At the age of twenty-two, Andrew already has a finely-tuned political sensibility and a willingness to commit his own time and energy for social change. He is going to conduct a voter registration drive, but he admits he may not be that successful at convincing people to vote. "I have a hard time arguing with my friends when they say, dude, that's [voting is] a joke."
Yet Andrew is committed to voting as a way to "say your piece" and get a piece of the political action. He compares the way politicians target voters to the way advertisers and corporations target consumers. Companies spend a lot of money convincing people who already buy products to switch their brand loyalty. Politicians spend a lot of money convincing people who already vote to vote for them. As Andrew says bluntly, "If you didn't vote last time, they [politicians] don't give a fuck what you want."
Andrew votes Green because he sees both major parties as beholden to the same corporate interests. "There will always be a minority that have a vested interest and try to protect that interest," he says, "And there's always going to be a majority that fight against that interest." The problem is that that majority is fragmented, including many of the Americans who don't vote. For the record, Andrew is convinced that "most Democrats are Greens waiting for the Green Party to get to the point where they can make that decision [i.e., vote Green] and not make it feel reckless." He believes that by voting for a third-party now, he paves the way for more Americans to take them seriously. "God willing," he says, "I'm going to be living through a lot of elections.

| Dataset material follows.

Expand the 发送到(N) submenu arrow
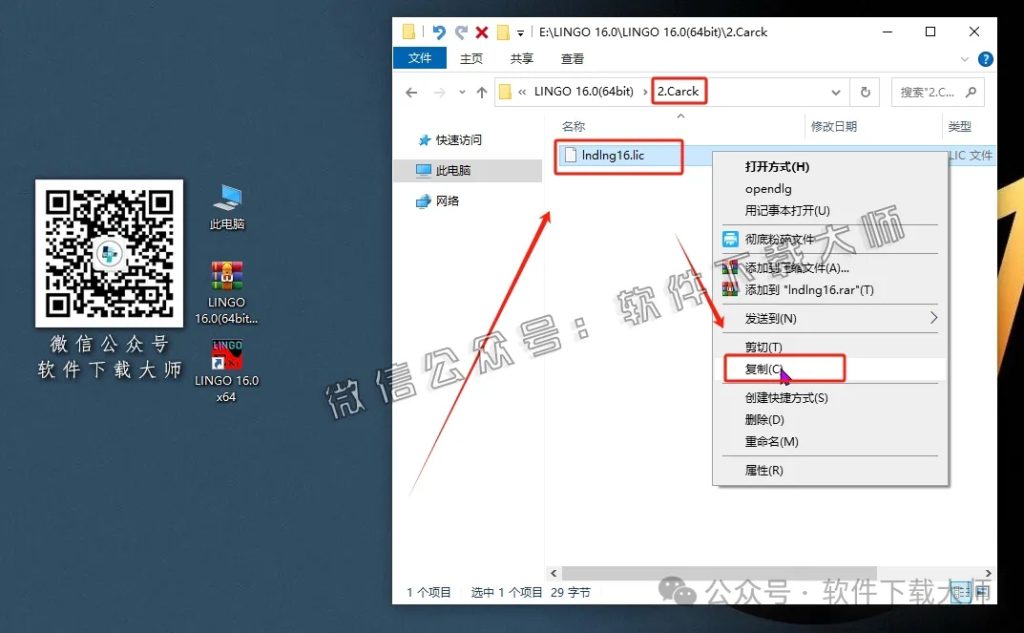The width and height of the screenshot is (1024, 633). pos(933,318)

I don't want to make a decision [with my vote] that won't make long-term change." Still, he understands the position of older members of his family, who see a critical need to vote Democratic now, to, for example, ensure a more progressive Supreme Court. The most important thing is to make a choice on election day. "If nobody voted, it would be terrible," he says. "The cats who are doing what they're doing would be able to say, see, you wanted it that way. I need to say my piece. I need to be able to say fuck that: that's not what I wanted."

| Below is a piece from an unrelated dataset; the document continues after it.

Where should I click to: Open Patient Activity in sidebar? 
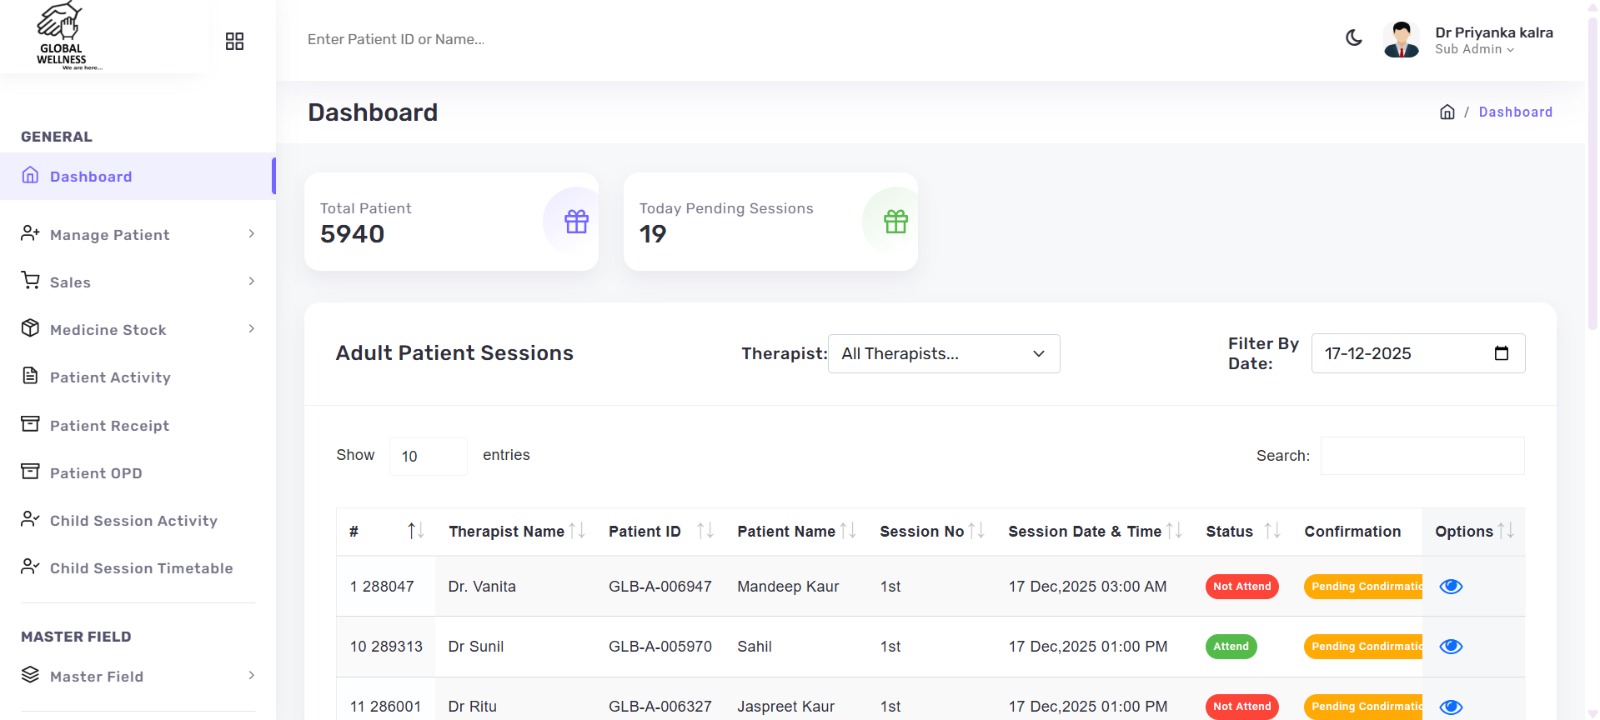tap(110, 378)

LaDonna Williams and Andrew Williams reflect both the opportunities and hurdles for third parties wanting to reach new constituencies. LaDonna Williams is reflective of the social conservatism of many working-class African-Americans, which doesn't mesh easily with some more liberal third-party politics. The fact that she showed up to a community forum like this one – and spoke out about her needs and views – is a heartening reminder that Americans are still looking for new ways to participate in our democracy. And the fact that a member of the hip hop generation like Andrew Williams is committed to a third party highlights the changing face of politics – and the possibility that the growing hip hop generation activist movement and the third-party movement could join forces. All across America, individuals like LaDonna Williams and Andrew Williams are exercising sheer raw will, transforming the nation's calcified political system into something that serves them and their communities better. If more people take a similar hands-on attitude towards politics, the question would not be whether our system will change for the better, but how soon.